Registration and information

This is an exclusive expert meeting. Please send us your confirmation before Tuesday, October 4th through this email address. The expert meeting will take place at the Artis Library, Plantage Middenlaan 45, Amsterdam (the Netherlands). We charge a small fee of € 10,- for lunch which can be paid in cash upon arrival.

For more information, please contact Hans Mulder, curator at the Artis Library (UvA). Phone: +31 (0)20 525 58 98 / +31 (0)6 29 39 31 99. Email: j.mulder1@uva.nl.

We hope to welcome you on Wednesday, November 2nd in the Artis Library, Plantage Middenlaan 45, Amsterdam.

Sincerely,

Hans Mulder, curator Artis Library UvA Tiemen Cocqyut, curator Boerhaave Museum and Jasper Buikx, microbiologist ARTIS-Micropia

Speakers

Jasper Buikx is microbiologist and scientific curator of ARTIS-Micropia in Amsterdam. Since the opening of Micropia he has been responsible for scientific content and education. He studied biology at Leiden University and focuses on bridging the gap between science and society.

Tiemen Cocquyt is curator at Museum Boerhaave in Leiden. He is in charge of the natural science collections from the seventeenth and eighteenth centuries. His research interests include optical instrumentation and cabinets of experimental philosophy. Currently he is working on an NWO-funded research project aiming at a better understanding of lens grinding practice and optical culture in the seventeenth-century Netherlands.

Eric Jorink is Teylers professor at Leiden University and researcher at the Huygens Institute for the History of the Netherlands (KNAW) in Amsterdam. He is interested in the relation between science, religion and art in the early modern period. His publications include Reading the Book of Nature in the Dutch Golden Age 1575-1715 (Leiden 2010) and (together with Ad Maas, eds), Newton and the Netherlands.
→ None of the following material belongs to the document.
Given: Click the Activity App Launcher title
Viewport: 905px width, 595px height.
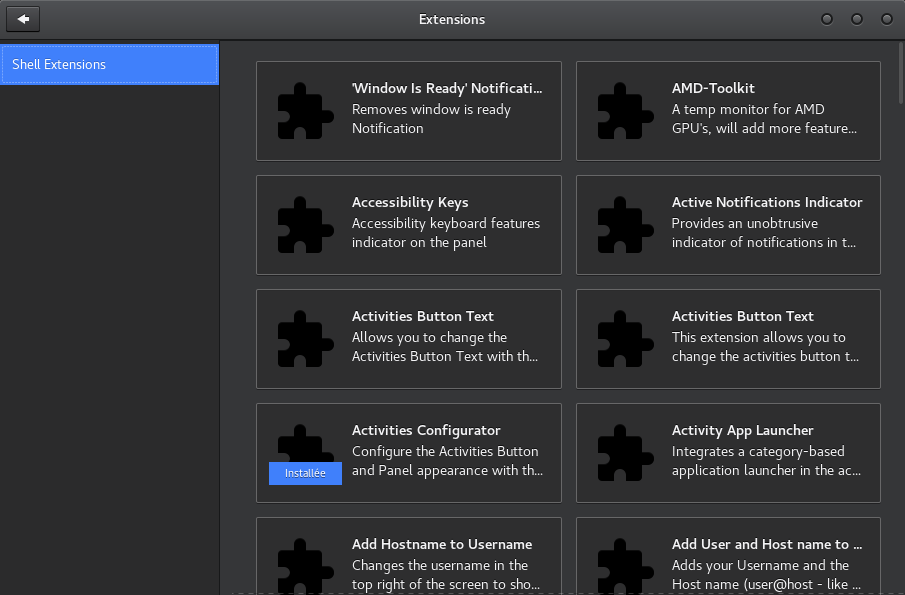Looking at the screenshot, I should pos(742,430).
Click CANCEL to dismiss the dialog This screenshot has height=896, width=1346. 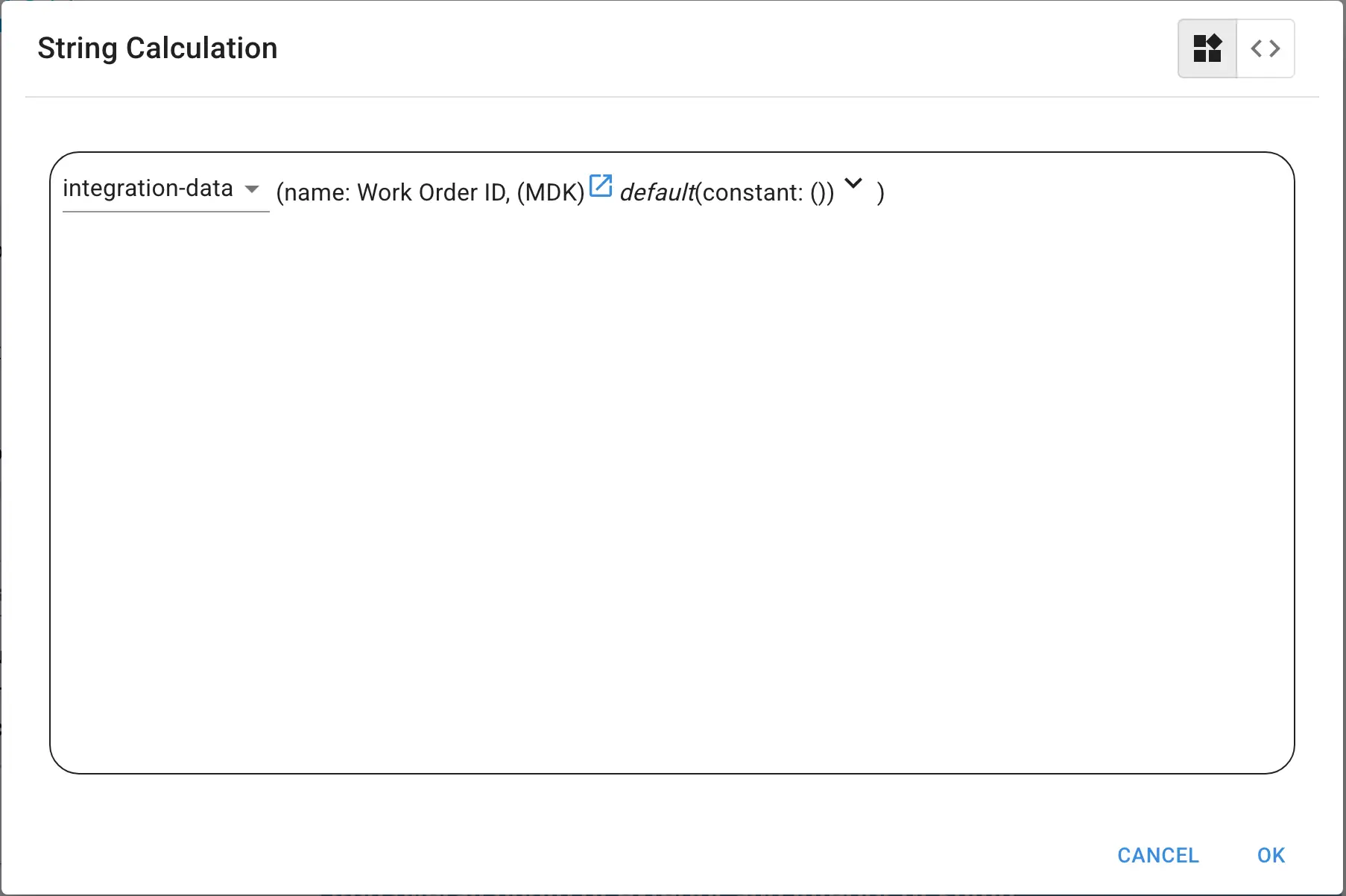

How Isaac Newton was fashioned in the Dutch Republic (Leiden 2012). In the academic year 2012-2013 he was Andrew W. Mellon visiting professor at the Courtauld Institute of Art where, together with Joanna Woodall, he taught the MA-course Visualizing Knowledge in the Early Modern Low Countries.

Irene Kopelman is an Argentinean artist based in Amsterdam. She was trained at the Rijksakademie, and in 2011 was the first artist in the Netherlands to obtain a PhD in the Fine Arts. Her work often revolves around the scientific classification of nature, representation, and the role of drawing as a method of research. She recently exhibited in Santa Fe, Berlin, Peru, Brussels and Sankt Gallen. In addition she published a number of artist books, including Three Interventions in a Space (2003) and Notes on Representation (2006-2014).

Hans Mulder is curator of Artis Library of the University of Amsterdam. He studied history at Utrecht University. He co-hosted the 2014 symposium on life and work of Maria Sibylla Merian and currently participates in the newly founded UvA research group Natura Artis Magistra. He teaches on the History of Natural History and the History of the Printed Book. Mulder chaired the Dutch Book Historical Society.

Lesley Robertson worked at Delft University of Technology until 2015 on microbiological wastewater treatment and as Biological Safety Officer. She is the Curator of the Delft School of Microbiology Archives, now at at the Delft Science Centre. One of the authors of Antoni van Leeuwenhoek, Master of the Miniscule, she spends a lot of her free time using facsimiles of 18th century microscopes and 21st century cameras to repeat some of Van Leeuwenhoek’s experiments.

Huib J. Zuidervaart is a Senior Historian of Science employed by the Huygens Institute for the History of the Netherlands of the Royal Netherlands Academy of Arts and Sciences (KNAW). He studied Physics, Astronomy and History of Science at the VU University in Amsterdam and obtained a Ph.D. at Utrecht University on a dissertation on the history of astronomy in the 18th-century Dutch Republic. His main field of research is the history of science and scholarship in early modern Europe, with a focus on the history of scientific instruments and collections. For many years he was the Editor-in-chief of the journal Studium. Tijdschrift voor Wetenschaps- en Universiteitsgeschiedenis.